This isn't actually a homework question, I'm reviewing for a midterm I have coming up this week and came across this question in some of the practice exercises that were provided.

Let A,B,C be three events. Suppose that A and B are independent, B and C are mutually exclusive, and that A and C are also independent. Given that P(A)=0.3, P(B)=0.4, P(C)=0.3 find the probability that at least one of the three events occur.


Homework Equations


For independent events / non-mutually exclusive P(A union B) = P(A) + P(B) - P(A intersect B)
P(A intersect B) = P(A)P(B)
for mutually exclusive events P(A union B) = P(A) + P(B)


The Attempt at a Solution



I know the correct answer is 0.79 (solutions provided) but I'm having trouble understanding how to approach the combination of independent / mutually exclusive events.

Is it easier to count the complement? ie:the event that none of the 3 occurs and subtract it from 1?

If I sum the probabilities of A and B and the probability of A AND C I get 0.79.
ie: 0.3 + 0.4 + 0.3(0.4), but is this the correct method?

Thank you in advance if you can help me understand this!

Have you not seen the principle of inclusion/exclusion?

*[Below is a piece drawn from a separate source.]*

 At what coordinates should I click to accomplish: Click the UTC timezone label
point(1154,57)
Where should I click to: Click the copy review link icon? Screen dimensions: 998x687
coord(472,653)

For A and B it says P(A or B) = P(A) + P(B) - P(AB), where I am using AB to stand for "A and B". Do you see why it has to hold? Draw a Venn diagram to convince yourself, but the basic idea is that P(AB) is part of both P(A) and P(B), so when we add these two we are counting P(AB) twice. Therefore, we need to subtract it once in order to not double-count. The principle generalizes to any number of events. In particular, P(A or B or C) = P(A) + P(B) + P(C) - P(AB) - P(AC) - P(BC) + P(ABC).

RGV
 
Hi RGV,

Thanks for the help!
For some reason I had myself convinced that because B and C are mutually exclusive this property wouldn't hold. I see now that it just means P(BC)=0 and P(ABC)=0 since B and C can never happen simultaneously.

Again thank you, this helped a lot

Luuk V.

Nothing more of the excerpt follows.